- WORK INSTRUCTIONS: Copy out the records from the first line down to the line containing "tap(472, 165)", with both of those lines included.

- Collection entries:
• • • •

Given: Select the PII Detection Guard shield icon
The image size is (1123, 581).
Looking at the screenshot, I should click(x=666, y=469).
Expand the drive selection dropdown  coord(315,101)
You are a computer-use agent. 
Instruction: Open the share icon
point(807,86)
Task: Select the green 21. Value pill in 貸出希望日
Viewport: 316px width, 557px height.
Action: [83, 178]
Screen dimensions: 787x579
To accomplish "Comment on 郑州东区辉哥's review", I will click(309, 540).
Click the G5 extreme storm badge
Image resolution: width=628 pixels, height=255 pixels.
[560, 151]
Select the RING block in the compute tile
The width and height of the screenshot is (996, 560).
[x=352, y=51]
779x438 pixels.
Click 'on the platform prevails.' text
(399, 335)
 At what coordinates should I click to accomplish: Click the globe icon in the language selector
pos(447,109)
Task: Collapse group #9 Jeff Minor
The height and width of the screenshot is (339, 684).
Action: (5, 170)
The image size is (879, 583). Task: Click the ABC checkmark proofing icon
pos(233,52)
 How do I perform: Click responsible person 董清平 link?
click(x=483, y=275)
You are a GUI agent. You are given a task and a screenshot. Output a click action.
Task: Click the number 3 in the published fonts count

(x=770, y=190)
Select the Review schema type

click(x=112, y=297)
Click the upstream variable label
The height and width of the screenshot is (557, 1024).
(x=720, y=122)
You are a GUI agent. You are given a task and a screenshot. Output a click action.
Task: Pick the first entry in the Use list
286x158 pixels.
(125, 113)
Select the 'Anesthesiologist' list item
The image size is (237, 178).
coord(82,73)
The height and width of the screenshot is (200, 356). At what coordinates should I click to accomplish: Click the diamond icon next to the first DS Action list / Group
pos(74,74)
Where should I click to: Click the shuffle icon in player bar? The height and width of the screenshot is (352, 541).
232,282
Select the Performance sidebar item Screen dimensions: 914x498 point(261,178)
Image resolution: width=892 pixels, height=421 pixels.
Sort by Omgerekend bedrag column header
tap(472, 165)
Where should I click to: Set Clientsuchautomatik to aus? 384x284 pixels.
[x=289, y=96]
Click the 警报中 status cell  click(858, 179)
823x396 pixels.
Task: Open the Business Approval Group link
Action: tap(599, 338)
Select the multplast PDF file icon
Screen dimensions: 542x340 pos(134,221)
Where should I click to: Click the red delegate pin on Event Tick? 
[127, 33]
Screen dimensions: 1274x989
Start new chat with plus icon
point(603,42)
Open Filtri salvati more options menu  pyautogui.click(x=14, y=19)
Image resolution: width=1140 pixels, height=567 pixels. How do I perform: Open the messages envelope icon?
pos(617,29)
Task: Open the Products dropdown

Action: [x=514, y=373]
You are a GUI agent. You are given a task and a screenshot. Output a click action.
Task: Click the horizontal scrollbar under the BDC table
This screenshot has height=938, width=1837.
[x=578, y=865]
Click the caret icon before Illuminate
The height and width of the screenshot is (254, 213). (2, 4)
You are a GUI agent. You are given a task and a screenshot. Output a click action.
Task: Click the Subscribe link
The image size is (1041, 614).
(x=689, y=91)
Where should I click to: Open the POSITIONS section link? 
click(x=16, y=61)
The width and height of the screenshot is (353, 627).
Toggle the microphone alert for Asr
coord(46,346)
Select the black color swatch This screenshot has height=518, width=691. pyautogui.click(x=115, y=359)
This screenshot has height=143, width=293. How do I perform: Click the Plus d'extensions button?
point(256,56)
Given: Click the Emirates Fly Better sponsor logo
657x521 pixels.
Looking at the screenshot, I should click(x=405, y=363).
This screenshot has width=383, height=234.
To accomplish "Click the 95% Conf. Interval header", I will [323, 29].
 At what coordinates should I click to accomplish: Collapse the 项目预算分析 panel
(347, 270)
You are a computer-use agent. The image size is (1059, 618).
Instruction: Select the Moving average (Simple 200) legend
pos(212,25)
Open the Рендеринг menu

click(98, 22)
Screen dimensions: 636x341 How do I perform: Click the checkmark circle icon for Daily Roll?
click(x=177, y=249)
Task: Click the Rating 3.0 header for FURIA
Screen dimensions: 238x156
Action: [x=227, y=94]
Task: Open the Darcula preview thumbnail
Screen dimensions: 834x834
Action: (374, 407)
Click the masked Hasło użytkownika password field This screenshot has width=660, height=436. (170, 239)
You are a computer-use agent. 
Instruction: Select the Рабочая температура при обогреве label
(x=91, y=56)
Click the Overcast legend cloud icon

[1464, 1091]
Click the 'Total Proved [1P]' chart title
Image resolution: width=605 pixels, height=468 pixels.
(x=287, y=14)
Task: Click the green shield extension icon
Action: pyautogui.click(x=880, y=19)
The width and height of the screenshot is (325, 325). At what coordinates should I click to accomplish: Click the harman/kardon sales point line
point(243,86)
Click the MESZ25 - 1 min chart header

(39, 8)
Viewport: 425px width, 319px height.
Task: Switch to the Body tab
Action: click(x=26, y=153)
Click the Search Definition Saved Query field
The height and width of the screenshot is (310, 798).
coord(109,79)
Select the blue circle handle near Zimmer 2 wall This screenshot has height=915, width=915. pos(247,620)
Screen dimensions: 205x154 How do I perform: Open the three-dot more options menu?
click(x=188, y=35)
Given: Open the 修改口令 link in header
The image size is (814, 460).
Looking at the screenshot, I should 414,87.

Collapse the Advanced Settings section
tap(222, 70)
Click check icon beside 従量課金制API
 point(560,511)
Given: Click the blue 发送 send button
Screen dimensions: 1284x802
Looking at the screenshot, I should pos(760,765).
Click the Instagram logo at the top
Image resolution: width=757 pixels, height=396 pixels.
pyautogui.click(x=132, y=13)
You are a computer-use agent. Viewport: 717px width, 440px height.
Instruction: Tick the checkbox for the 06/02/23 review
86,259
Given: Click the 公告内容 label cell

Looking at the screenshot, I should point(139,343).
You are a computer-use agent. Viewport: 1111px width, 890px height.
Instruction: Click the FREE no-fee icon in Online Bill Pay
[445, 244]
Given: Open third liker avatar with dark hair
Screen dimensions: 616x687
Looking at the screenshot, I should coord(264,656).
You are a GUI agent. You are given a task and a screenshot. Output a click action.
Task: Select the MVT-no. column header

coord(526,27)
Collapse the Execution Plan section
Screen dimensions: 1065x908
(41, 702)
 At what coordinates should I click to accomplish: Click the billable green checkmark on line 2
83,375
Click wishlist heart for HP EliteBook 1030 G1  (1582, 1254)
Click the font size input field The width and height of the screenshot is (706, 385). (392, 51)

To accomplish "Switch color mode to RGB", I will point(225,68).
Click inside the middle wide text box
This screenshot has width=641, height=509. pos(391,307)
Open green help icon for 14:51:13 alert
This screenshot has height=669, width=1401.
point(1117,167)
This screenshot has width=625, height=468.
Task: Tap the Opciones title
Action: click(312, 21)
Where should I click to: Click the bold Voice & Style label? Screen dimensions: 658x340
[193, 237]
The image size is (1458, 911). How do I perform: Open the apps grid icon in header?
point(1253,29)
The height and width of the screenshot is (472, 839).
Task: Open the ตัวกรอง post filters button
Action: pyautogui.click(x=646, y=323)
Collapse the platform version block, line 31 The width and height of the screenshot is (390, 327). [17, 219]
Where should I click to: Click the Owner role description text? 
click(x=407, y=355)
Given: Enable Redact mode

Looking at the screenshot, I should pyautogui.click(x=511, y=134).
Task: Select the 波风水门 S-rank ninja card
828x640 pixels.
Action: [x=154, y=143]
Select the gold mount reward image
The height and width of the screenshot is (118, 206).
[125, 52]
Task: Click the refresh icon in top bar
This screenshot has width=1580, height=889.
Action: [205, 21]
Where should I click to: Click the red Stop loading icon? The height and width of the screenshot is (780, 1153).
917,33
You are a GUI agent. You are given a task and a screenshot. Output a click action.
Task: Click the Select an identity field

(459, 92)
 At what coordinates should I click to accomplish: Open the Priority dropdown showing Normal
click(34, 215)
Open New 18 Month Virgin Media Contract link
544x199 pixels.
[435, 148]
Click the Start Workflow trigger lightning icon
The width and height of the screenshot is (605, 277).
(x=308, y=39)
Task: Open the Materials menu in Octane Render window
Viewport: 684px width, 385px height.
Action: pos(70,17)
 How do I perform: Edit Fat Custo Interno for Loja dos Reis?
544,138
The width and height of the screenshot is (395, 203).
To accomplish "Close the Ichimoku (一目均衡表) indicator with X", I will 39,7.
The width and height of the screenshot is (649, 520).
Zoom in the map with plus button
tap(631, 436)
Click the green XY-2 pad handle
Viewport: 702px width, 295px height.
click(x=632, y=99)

• • • •

- WRITTEN RESPONSE:
Given: Select the PII Detection Guard shield icon
The image size is (1123, 581).
Looking at the screenshot, I should click(x=666, y=469).
Expand the drive selection dropdown  coord(315,101)
You are a computer-use agent. 
Instruction: Open the share icon
point(807,86)
Task: Select the green 21. Value pill in 貸出希望日
Viewport: 316px width, 557px height.
Action: [83, 178]
Screen dimensions: 787x579
To accomplish "Comment on 郑州东区辉哥's review", I will click(309, 540).
Click the G5 extreme storm badge
Image resolution: width=628 pixels, height=255 pixels.
[560, 151]
Select the RING block in the compute tile
The width and height of the screenshot is (996, 560).
[x=352, y=51]
779x438 pixels.
Click 'on the platform prevails.' text
(399, 335)
 At what coordinates should I click to accomplish: Click the globe icon in the language selector
pos(447,109)
Task: Collapse group #9 Jeff Minor
The height and width of the screenshot is (339, 684).
Action: (5, 170)
The image size is (879, 583). Task: Click the ABC checkmark proofing icon
pos(233,52)
 How do I perform: Click responsible person 董清平 link?
click(x=483, y=275)
You are a GUI agent. You are given a task and a screenshot. Output a click action.
Task: Click the number 3 in the published fonts count

(x=770, y=190)
Select the Review schema type

click(x=112, y=297)
Click the upstream variable label
The height and width of the screenshot is (557, 1024).
(x=720, y=122)
You are a GUI agent. You are given a task and a screenshot. Output a click action.
Task: Pick the first entry in the Use list
286x158 pixels.
(125, 113)
Select the 'Anesthesiologist' list item
The image size is (237, 178).
coord(82,73)
The height and width of the screenshot is (200, 356). At what coordinates should I click to accomplish: Click the diamond icon next to the first DS Action list / Group
pos(74,74)
Where should I click to: Click the shuffle icon in player bar? The height and width of the screenshot is (352, 541).
232,282
Select the Performance sidebar item Screen dimensions: 914x498 point(261,178)
Image resolution: width=892 pixels, height=421 pixels.
Sort by Omgerekend bedrag column header
tap(472, 165)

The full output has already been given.